Not because they were fearless. They weren’t. Not because they knew they’d win. They didn’t. They made it because they finally understood something that had been true all along: they were worth defending.

Before it was a document, the Declaration of Independence was a decision. People who had been controlled and diminished said: no more.

I’ve spent 25 years teaching people to defend themselves. Here’s what I’ve learned: the hardest battles aren’t physical. I’ve trained people living in abusive marriages. Some told me. Most didn’t have to. You learn to see it. The flinch that comes too fast. The apology that comes too easily.

Let me tell you about one of them.

**A tale from the mats.** Years ago, a woman came to train with me in the middle of a divorce. She’d done the hard part, or so she thought. She’d made the decision. She’d filed. She’d declared her independence.

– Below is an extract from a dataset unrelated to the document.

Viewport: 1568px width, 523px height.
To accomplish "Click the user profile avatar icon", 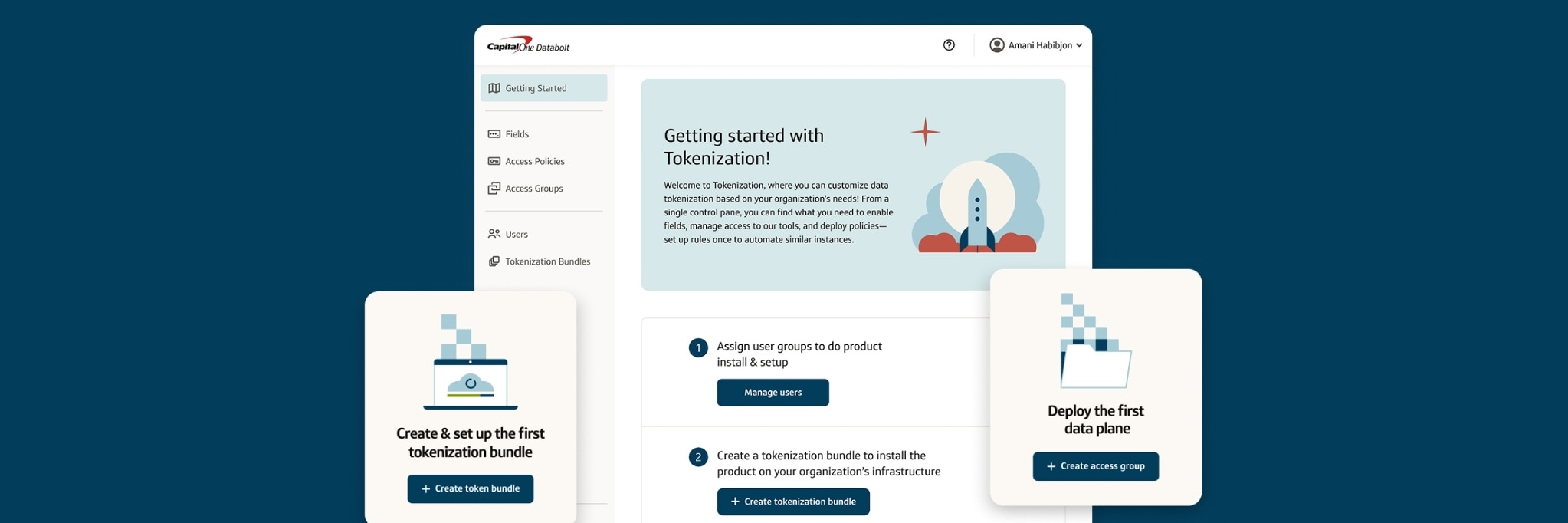I will click(x=996, y=45).
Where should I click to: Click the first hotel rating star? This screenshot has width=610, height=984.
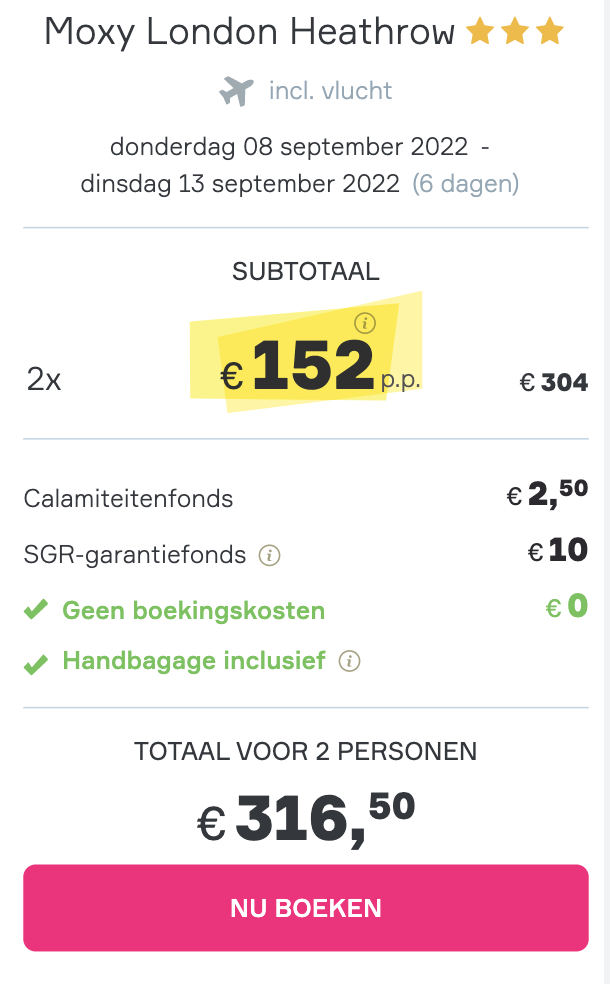[x=480, y=31]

But her husband still had legal rights to the house. And he used them. He didn’t need to raise a hand — he could show up whenever he wanted, walk through her space, remind her that on paper, she wasn’t free yet. The law gave him a key, and he used it as a weapon.

She didn’t come to me to learn how to fight him. She came because she needed something he couldn’t touch. Her body. Her confidence. Her ground. Over those months I watched her change. Not into a fighter — into someone who stood differently. Who stopped shrinking when she talked about him. The courts moved slowly. But she’d already won the only battle that mattered. She’d stopped waiting for a piece of paper to tell her she was worth defending.

Here’s the part nobody tells you. In 1776, the declaration didn’t make the British leave. They were still in the house. The war came after. Her story was the same: the decision comes first. Then you fight for it — with allies, with patience, with people who know the way out.

So this is what I want to say to anyone living that reality:

There comes a time in every life when you have to decide that you are worth defending.

Not because someone else says so. Not because you’ve earned it. Because your safety, your dignity, and your peace are not privileges anyone gets to grant or take away. They’re yours. They were always yours.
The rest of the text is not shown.